Last week, we were joined by the Hardest Working Volunteers in Show Business—folks who all seemed to be in the local comedy and screenwriting scene, and who had no qualms with tearing into substantial tasks like digging out the back fence and turning over the contents of our compost bins.




At the request of our neighbors in Buena Park, we cleared a clogged storm drain in the front area. John found a twenty-dollar bill at the bottom of the pile of reeking muck; he immediately promised to spend the filthy lucre on refreshments next week.


We finished with the annual Bringing Out of Everything From the Garden Shed, followed by the annual Putting Everything Back into the Garden Shed, Only in a Slightly Different Configuration. Because we were in the middle of installing new shelves, we’ll have to reshuffle everything later.

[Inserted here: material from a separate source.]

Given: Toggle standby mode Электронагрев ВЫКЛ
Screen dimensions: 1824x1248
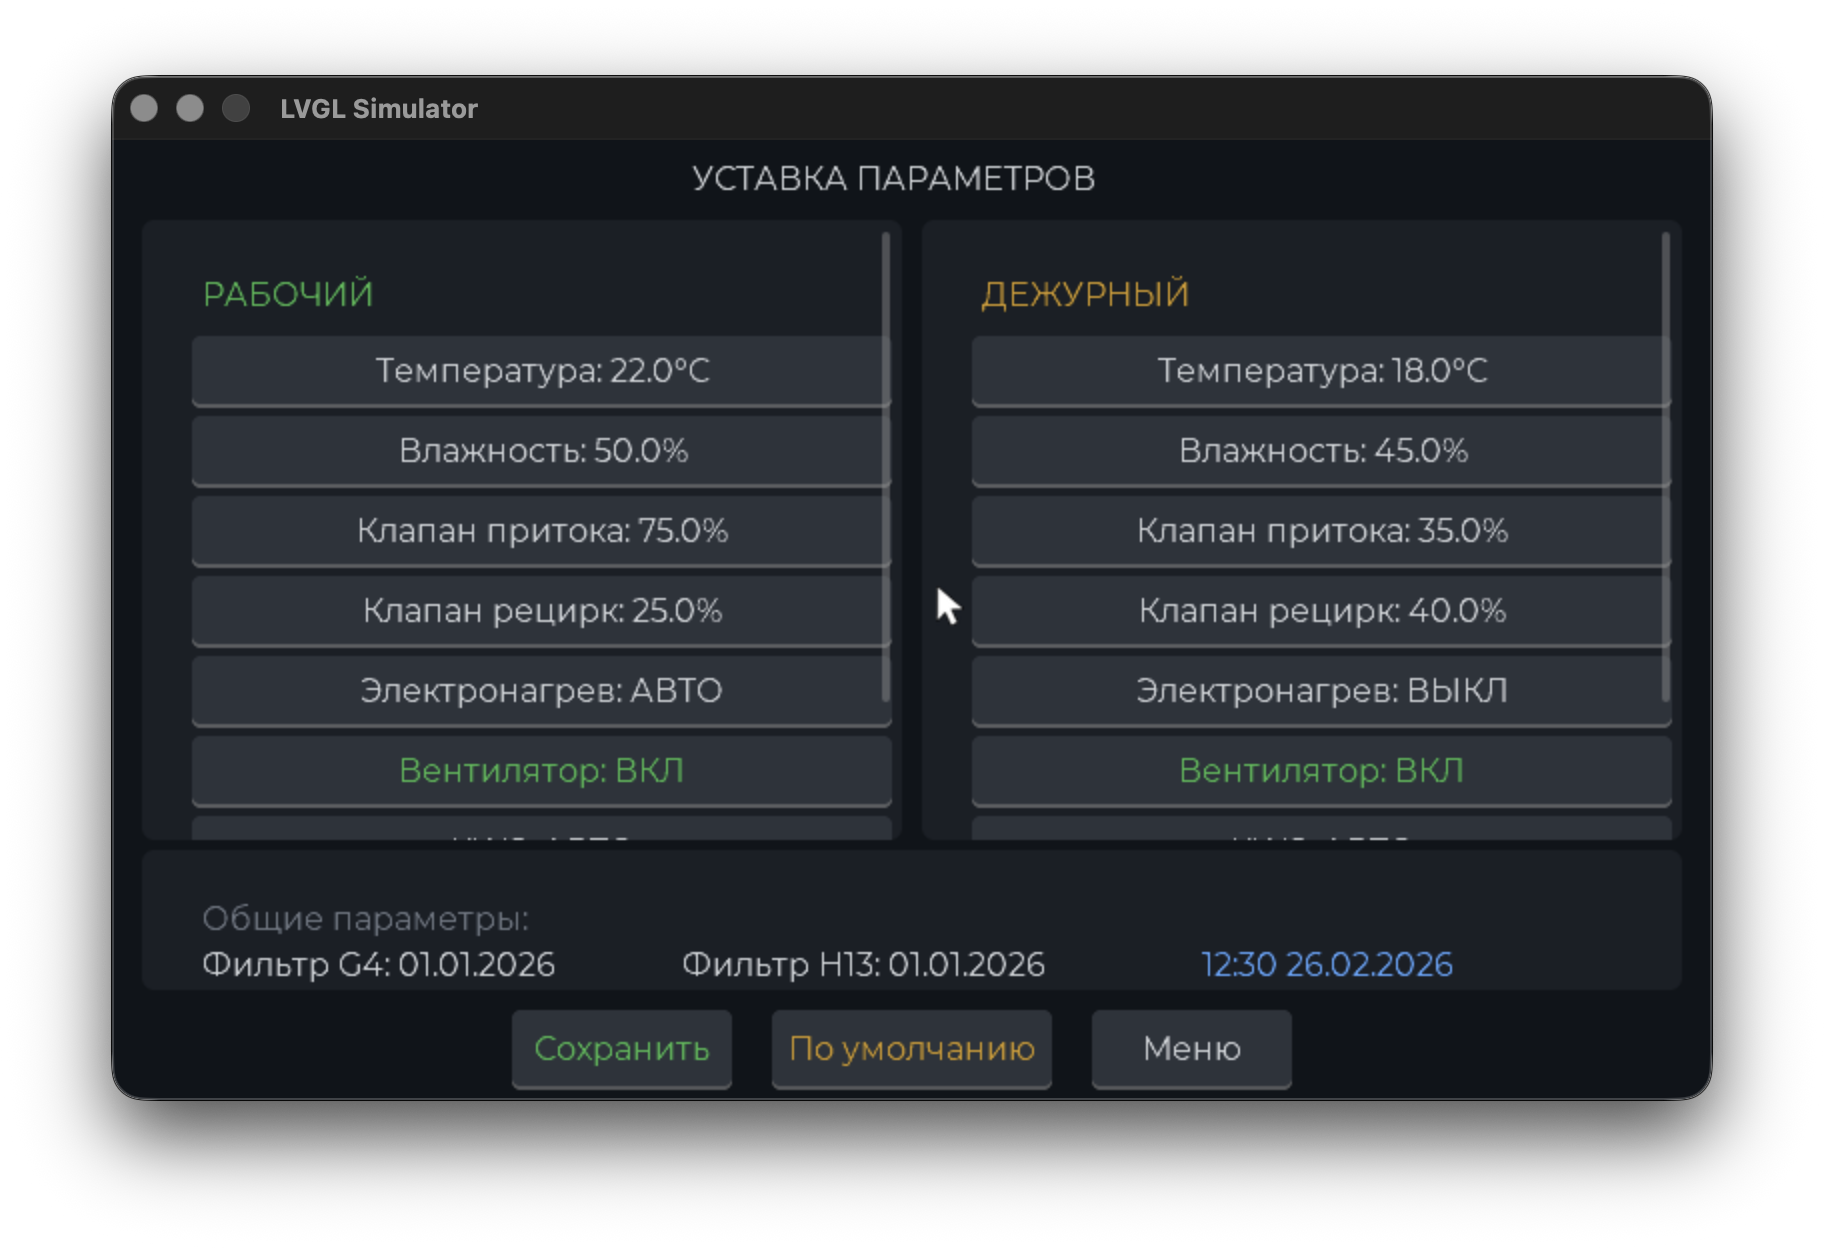Looking at the screenshot, I should click(x=1321, y=691).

Next weekend will feature more hauling about. We have scheduled a delivery of wood chips that we’ll spread throughout the garden to keep weeds down. We are fortunate in that the front garden will offer aromatic respite from our labors: when we need a break, we can sit on a bench and bask in the perfumed refulgence of our flowering trees and bushes. It’s as good as finding a schwinnbuster in the gutter.




Friday, April 6, 2012

Three Weeks Old

While the Garden hasn't officially opened yet, plenty of work is being done. For instance, the seedlings, now three weeks old, are coming up strong at Kilbourne.





This one is going to be a basketball player.









While stopping in to give these trays a drink I was astonished by how quickly these tomatoes, peppers, basil, greens and such were growing.















And the plants at the greenhouse aren't the only ones working hard to get ready for the garden's big opening! Some of these poor guys came up a little early and, although we never pressure volunteers to stick around in rough weather, we appreciate them sticking out the vacillating temperature to keep the Garden looking gorgeous.












I could live under this tree forever if it just keeps smelling so good.
















It's also selfish to think that just because volunteers haven't been coming that the garden has been unoccupied.
















I'm sure our winter caretaker won't mind sharing with us once the season starts up. Until then, he has full reign.
















Raspberries and Rhubarb, what more can I say? Ginkgo you make me greedy.
















More to come on our improving water collection system in weeks to come. OH! AND DON'T FORGET THAT TOMORROW, APRIL 7, IS THE SEASON'S OFFICIAL START DATE! COME ONE COME ALL!